1st Semester 2023/24: Philosophical Foundations of Explanation

Instructors
Dean McHugh
ECTS
6
Description

All humans by nature desire to know why things happen. Children go through a why-phase (and some, it is said, never grow out of it). We seek to explain; to be reasonable, rational animals. What principles underlie our practice of giving and interpreting explanations?

We will approach this question using tools from philosophy, logic and linguistics. In particular, we will discuss what the words cause and because mean, and what information we take into account when we interpret them; that is, what information a causal model should contain.

This will require diving into the nature of hypothetical reasoning. For a common idea is that when we interpret an explanation, we imagine scenarios where the explanatory factor is present and scenarios where it is absent, and compare what happens in each. For example, when we interpret a sentence like “Sea levels are rising because we continue to burn fossil fuels”, the thought is that we imagine scenarios where we continue to burn fossil fuels and scenarios where we do not, and compare them.
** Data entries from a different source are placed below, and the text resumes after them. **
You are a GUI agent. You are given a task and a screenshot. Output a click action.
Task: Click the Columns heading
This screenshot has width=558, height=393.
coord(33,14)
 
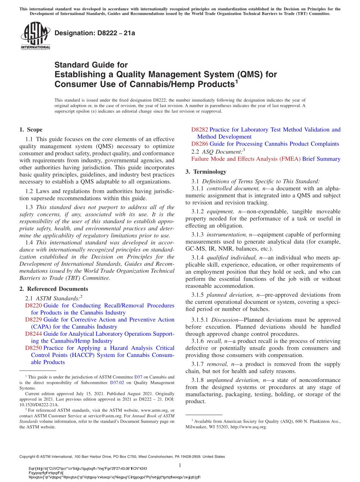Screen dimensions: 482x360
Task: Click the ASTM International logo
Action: (35, 36)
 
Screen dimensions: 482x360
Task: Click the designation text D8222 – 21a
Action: (95, 33)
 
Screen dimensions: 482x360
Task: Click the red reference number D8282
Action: (199, 130)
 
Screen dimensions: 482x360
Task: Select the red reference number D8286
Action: (199, 144)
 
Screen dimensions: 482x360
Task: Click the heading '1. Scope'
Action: (31, 130)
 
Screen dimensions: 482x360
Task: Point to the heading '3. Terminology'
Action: (206, 172)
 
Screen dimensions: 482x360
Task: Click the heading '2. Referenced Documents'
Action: (54, 289)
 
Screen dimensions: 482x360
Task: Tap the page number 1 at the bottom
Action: (180, 465)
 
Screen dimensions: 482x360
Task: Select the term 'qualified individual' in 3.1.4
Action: (230, 258)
In this course we will discuss the principles underlying which scenarios we choose to consider, and what exact kind of comparison we use.
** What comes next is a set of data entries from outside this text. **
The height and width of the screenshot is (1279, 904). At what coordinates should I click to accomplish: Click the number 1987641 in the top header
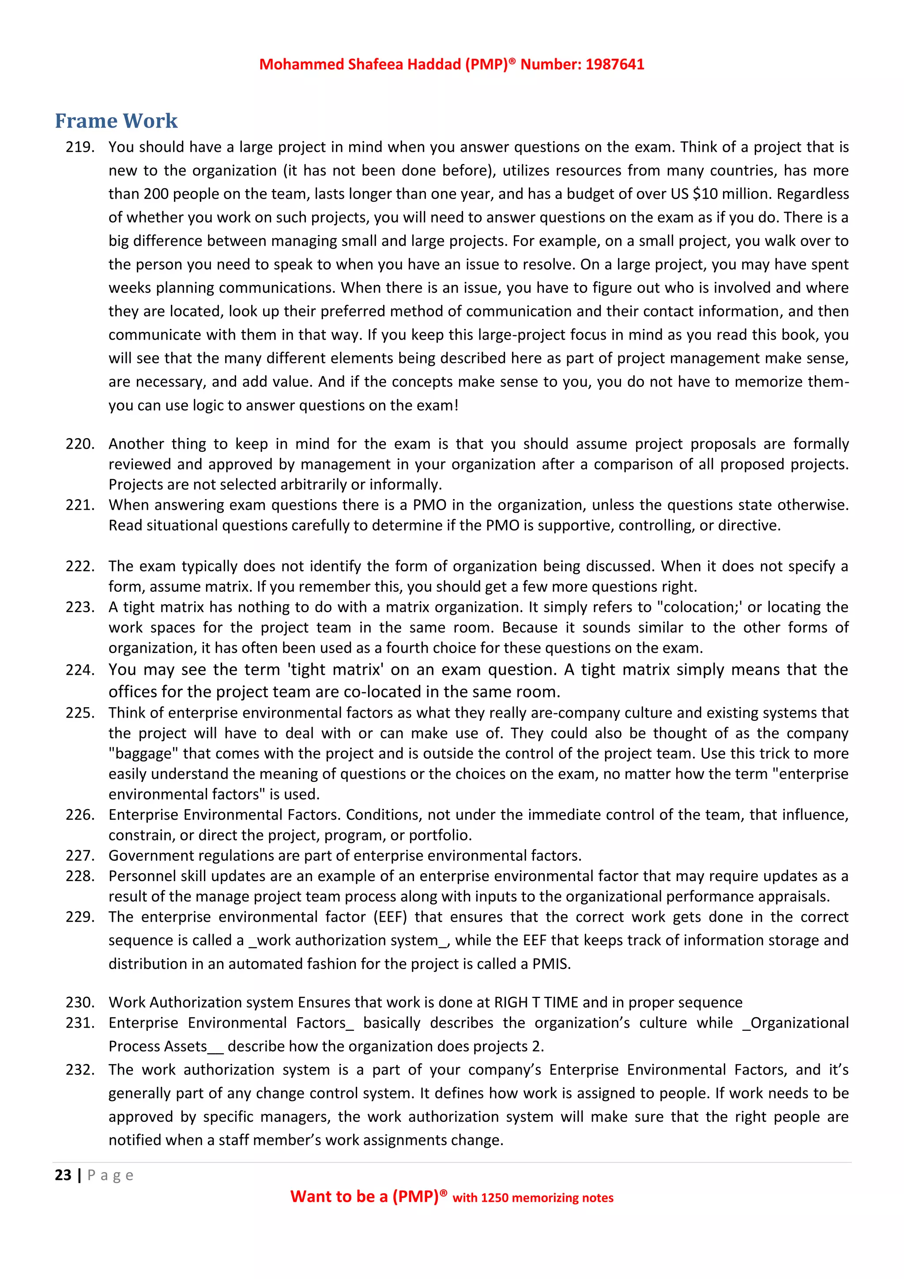614,64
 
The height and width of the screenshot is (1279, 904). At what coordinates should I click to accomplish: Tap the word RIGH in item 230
511,1003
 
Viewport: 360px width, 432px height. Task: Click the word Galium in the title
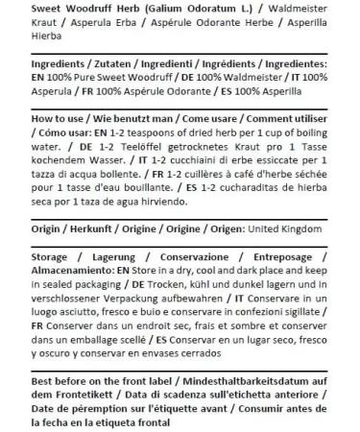pos(159,10)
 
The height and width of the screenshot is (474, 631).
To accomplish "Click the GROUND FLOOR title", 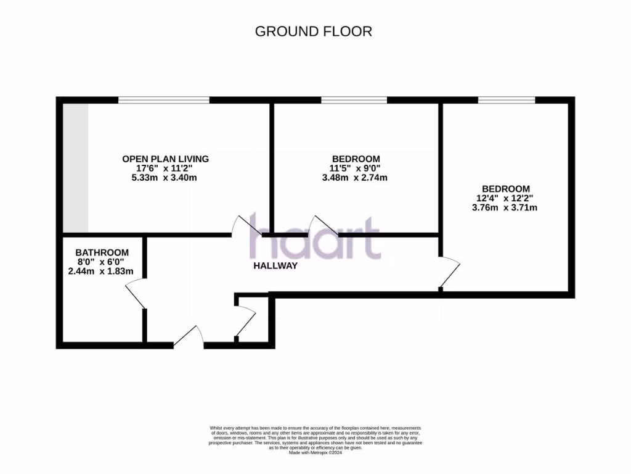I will tap(314, 31).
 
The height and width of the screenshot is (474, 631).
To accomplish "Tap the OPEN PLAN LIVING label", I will tap(165, 159).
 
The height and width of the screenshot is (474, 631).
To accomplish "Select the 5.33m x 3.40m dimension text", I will tap(165, 178).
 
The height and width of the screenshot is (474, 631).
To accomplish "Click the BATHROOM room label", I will tap(102, 252).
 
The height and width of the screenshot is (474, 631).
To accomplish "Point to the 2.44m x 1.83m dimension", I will tap(102, 272).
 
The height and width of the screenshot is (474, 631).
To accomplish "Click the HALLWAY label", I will tap(275, 266).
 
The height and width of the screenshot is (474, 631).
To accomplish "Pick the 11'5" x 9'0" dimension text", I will tap(355, 168).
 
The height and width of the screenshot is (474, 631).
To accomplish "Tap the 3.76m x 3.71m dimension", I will tap(505, 207).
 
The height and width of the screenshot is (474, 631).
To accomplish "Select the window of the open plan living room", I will tap(164, 100).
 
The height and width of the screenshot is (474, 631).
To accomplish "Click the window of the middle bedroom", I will tap(354, 100).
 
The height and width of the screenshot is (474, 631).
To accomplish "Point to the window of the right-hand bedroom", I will tap(507, 100).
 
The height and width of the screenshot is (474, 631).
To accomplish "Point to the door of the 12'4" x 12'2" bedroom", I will tap(450, 272).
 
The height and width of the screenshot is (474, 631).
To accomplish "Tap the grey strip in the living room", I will tap(75, 167).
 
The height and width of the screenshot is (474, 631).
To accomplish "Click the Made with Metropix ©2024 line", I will tap(316, 452).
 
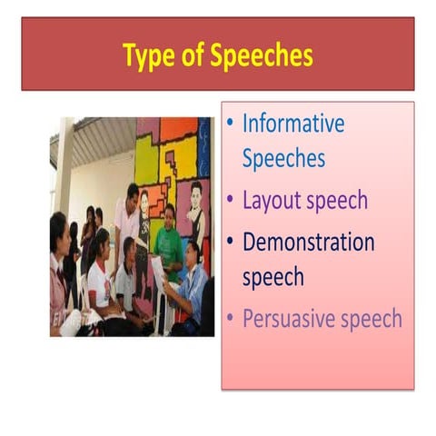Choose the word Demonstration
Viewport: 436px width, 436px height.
pyautogui.click(x=308, y=243)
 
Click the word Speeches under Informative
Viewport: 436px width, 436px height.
pyautogui.click(x=283, y=159)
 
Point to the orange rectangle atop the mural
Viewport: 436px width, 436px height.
pyautogui.click(x=178, y=129)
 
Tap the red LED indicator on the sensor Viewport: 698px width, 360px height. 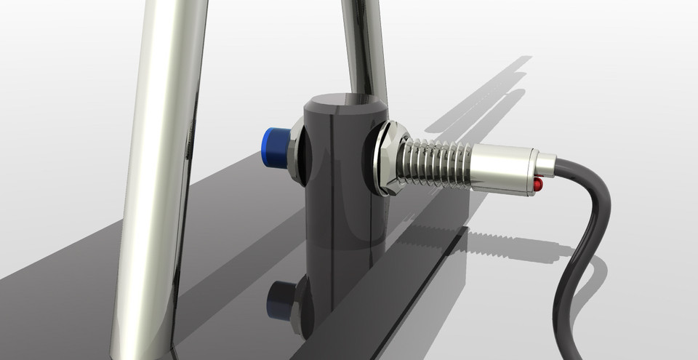(538, 185)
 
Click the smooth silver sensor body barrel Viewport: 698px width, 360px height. (502, 168)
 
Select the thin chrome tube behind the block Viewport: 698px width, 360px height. (364, 44)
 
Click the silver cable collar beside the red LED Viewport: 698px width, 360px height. (547, 165)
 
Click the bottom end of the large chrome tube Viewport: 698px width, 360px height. (142, 349)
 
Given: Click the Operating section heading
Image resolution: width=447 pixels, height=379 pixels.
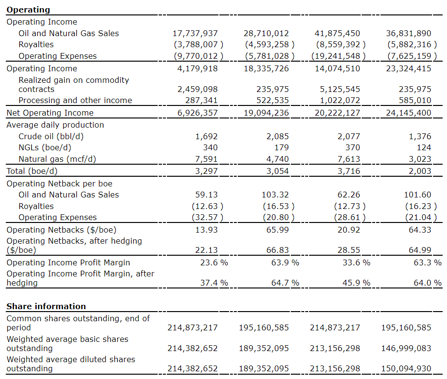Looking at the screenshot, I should point(28,10).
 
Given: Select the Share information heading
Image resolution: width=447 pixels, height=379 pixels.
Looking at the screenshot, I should point(46,306).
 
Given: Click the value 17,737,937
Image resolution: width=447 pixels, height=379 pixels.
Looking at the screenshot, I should point(195,33).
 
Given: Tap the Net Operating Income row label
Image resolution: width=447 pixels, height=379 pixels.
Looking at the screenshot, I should point(50,113).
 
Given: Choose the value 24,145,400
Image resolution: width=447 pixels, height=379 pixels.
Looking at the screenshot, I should point(408,113).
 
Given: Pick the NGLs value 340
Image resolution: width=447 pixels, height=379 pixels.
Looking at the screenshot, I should point(210,147).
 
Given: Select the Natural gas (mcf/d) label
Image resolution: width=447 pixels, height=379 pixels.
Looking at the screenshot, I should point(57,159).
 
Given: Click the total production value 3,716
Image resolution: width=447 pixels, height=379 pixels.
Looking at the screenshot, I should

Along the way we will discuss new developments in the semantics of conditionals, evaluating proposals based on similarity, premise semantics and truthmaker semantics.

If time permits, we will discuss other areas where explanation plays an important role, such as the nature of moral responsibility and legal cases where there has been disagreement over how to interpret explanations.

Organisation

The first two weeks (January 8–19) will consist of lectures, with three lectures per week. There will then be supervision meetings for students to come up with their own research questions. There will be student presentations in week 3, and time to write a research paper in week 4.

Assessment

The assessment for this project will be a presentation during week 3 and a paper (written individually or in groups) submitted at the end of week 4.

References

 

Sander Beckers & Joost Vennekens (2018). A principled approach to defining actual causation. Synthese.

Matthew Braham & Martin van Hees (2012). An anatomy of moral responsibility. Mind.

Kit Fine (2017). Truthmaker semantics. In the Blackwell Companion to the Philosophy of Language.

Ned Hall (2004). Two concepts of causation. In Causation and Counterfactuals.

Irene Heim & Kain von Fintel (2011), Intensional Semantics. MIT textbook.

Angelika Kratzer (2012). Modals and Conditionals. Oxford University Press.

Judea Pearl & Dana Mackenzie (2018). The Book of Why. Penguin.